*Assignment*
For each line of the material below, give that line again word for word.
[Opening Input data section]
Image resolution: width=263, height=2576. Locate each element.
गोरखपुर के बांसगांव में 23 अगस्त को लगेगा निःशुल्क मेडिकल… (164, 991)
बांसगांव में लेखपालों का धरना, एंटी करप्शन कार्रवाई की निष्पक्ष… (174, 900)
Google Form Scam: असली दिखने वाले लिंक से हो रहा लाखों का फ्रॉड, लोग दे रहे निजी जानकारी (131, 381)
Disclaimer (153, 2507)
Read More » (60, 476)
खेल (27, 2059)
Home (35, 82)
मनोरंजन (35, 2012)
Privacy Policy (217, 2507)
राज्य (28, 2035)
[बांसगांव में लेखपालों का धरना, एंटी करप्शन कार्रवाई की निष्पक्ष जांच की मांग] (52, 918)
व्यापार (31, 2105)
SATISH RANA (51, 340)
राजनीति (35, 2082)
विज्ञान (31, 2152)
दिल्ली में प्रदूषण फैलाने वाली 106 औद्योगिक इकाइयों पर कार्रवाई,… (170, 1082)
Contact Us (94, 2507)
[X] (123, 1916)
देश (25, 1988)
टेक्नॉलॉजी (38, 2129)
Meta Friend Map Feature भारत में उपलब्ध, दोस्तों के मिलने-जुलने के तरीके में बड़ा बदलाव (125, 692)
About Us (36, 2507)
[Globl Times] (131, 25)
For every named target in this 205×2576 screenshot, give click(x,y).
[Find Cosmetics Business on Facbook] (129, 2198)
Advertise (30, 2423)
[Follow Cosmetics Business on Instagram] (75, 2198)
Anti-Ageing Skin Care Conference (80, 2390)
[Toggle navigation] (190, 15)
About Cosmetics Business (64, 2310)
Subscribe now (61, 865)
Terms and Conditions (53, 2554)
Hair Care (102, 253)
[Closing Input data section]
*Solution to this exercise*
Image resolution: width=263, height=2576. Locate each element.
गोरखपुर के बांसगांव में 23 अगस्त को लगेगा निःशुल्क मेडिकल… (164, 991)
बांसगांव में लेखपालों का धरना, एंटी करप्शन कार्रवाई की निष्पक्ष… (174, 900)
Google Form Scam: असली दिखने वाले लिंक से हो रहा लाखों का फ्रॉड, लोग दे रहे निजी जानकारी (131, 381)
Disclaimer (153, 2507)
Read More » (60, 476)
खेल (27, 2059)
Home (35, 82)
मनोरंजन (35, 2012)
Privacy Policy (217, 2507)
राज्य (28, 2035)
[बांसगांव में लेखपालों का धरना, एंटी करप्शन कार्रवाई की निष्पक्ष जांच की मांग] (52, 918)
व्यापार (31, 2105)
SATISH RANA (51, 340)
राजनीति (35, 2082)
विज्ञान (31, 2152)
दिल्ली में प्रदूषण फैलाने वाली 106 औद्योगिक इकाइयों पर कार्रवाई,… (170, 1082)
Contact Us (94, 2507)
[X] (123, 1916)
देश (25, 1988)
टेक्नॉलॉजी (38, 2129)
Meta Friend Map Feature भारत में उपलब्ध, दोस्तों के मिलने-जुलने के तरीके में बड़ा बदलाव (125, 692)
About Us (36, 2507)
[Globl Times] (131, 25)
For every named target in this 205×2576 screenshot, give click(x,y).
[Find Cosmetics Business on Facbook] (129, 2198)
Advertise (30, 2423)
[Follow Cosmetics Business on Instagram] (75, 2198)
Anti-Ageing Skin Care Conference (80, 2390)
[Toggle navigation] (190, 15)
About Cosmetics Business (64, 2310)
Subscribe now (61, 865)
Terms and Conditions (53, 2554)
Hair Care (102, 253)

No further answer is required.